Meine Mutter liegt im Sterben. Emma, vierjährig, und Liam, sechsjährig, lieben ihre Grossmutter. Sie besuchen sie auch regelmässig im Spital. Nun fragen wir uns, ob sie ihre Grossmutter auch in der Totenkapelle besuchen sollen. Ist es nicht besser, dass sie ihre Grossmutter lebend in Erinnerung behalten? Kann die tote Grossmutter bei den Kindern nicht auch Ängste auslösen? N.W.
Sollen Kinder mit dem Tod konfrontiert werden? Diese Fragen stellen sich viele Eltern.
Für Liam und Emma ist es wichtig, dass sie Abschied nehmen können von ihrer toten Grossmutter. Kinder haben oft einen natürlichen Umgang mit dem Tod. Die Angst vor dem Tod ist vor allem die Angst der Erwachsenen und hat mit unserer Kultur und Erziehung zu tun. Haben die Kinder sich von ihrer toten Grossmutter verabschiedet, ist es für sie auch nachvollziehbar, dass sie nicht mehr da ist.
Wichtig ist, dass Sie beim Abschied dabei sind und die Fragen von Emma und Liam beantworten können. Oft fragen Kinder, wo nun ihre Grossmutter ist. Je natürlicher Sie Auskunft geben können, desto besser können die Kinder Abschied nehmen. Wichtig ist auch, dass Sie den Kindern Ihre Gefühle mitteilen, dass Sie traurig sind, weil nun Ihre Mutter nicht mehr da ist.

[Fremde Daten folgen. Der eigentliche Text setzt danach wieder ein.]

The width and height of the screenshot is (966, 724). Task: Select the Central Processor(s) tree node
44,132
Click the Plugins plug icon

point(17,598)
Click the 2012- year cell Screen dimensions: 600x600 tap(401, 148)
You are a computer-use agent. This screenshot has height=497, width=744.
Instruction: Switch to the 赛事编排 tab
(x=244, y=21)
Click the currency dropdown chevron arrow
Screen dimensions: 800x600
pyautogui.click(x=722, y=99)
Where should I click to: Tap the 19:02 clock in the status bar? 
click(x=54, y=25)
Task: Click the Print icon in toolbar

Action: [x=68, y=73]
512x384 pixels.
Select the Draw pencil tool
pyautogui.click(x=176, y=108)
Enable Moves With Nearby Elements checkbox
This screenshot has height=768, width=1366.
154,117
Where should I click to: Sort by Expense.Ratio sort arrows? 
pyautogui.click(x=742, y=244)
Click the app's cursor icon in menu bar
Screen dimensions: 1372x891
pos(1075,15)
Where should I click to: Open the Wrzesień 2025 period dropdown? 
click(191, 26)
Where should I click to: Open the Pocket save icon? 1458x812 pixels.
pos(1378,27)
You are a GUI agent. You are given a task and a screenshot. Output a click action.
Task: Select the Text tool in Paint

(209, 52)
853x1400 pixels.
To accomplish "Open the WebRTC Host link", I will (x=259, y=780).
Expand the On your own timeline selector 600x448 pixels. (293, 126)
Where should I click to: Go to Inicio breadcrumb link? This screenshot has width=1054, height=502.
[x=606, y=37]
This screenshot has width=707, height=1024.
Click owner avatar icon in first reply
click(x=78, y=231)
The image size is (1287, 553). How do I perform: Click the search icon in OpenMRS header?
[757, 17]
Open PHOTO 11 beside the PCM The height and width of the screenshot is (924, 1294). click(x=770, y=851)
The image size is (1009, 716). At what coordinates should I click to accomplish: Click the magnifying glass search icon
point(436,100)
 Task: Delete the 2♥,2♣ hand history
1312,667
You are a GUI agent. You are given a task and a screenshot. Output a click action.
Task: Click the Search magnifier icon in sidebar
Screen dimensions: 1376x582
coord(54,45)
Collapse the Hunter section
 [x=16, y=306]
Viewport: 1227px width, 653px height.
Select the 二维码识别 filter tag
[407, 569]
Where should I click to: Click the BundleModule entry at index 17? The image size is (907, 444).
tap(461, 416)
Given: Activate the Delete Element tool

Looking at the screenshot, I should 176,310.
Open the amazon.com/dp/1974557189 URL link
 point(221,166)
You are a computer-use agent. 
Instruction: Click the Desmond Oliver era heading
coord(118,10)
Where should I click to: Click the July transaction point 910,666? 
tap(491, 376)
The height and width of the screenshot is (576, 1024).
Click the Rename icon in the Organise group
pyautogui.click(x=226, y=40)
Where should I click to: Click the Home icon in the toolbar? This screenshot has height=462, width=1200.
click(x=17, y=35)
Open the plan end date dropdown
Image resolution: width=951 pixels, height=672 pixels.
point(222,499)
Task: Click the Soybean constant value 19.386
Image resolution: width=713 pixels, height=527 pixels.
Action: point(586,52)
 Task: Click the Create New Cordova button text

Seien Sie auch nicht erstaunt, wenn Liam und Emma ihrer Befindlichkeit anders Ausdruck geben, als Sie es erwarten. So wie die Kinder in einem Moment ganz traurig sein können, lachen sie wenige Minuten später. Kinder verarbeiten ihre Trauer ganz verschieden. Es gibt Kinder, die sich in dieser Zeit sehr gerne bewegen oder auch wütend sind, weil die geliebte Person nicht mehr da ist.
Wichtig ist, dass Sie Liam und Emma begleiten und so ihre Bedürfnisse wahrnehmen. Vielleicht haben die Kinder auch das Bedürfnis, ihrer Grossmutter Zeichnungen mitzugeben.
Behalten Sie aber Gewohntes bei, wie zum Beispiel das Singen oder Geschichtenerzählen am Abend. Rituale geben Sicherheit. Einander schöne Erinnerungen an die Grossmutter zu erzählen, unterstützt den Trauerprozess. Vielleicht leuchtet die Grossmutter ja nun als Stern.
Für Kinder gibt es gute Bücher, die den Tod thematisieren. Nun wünsche ich Ihnen ein gutes Abschiednehmen von Ihrer Mutter.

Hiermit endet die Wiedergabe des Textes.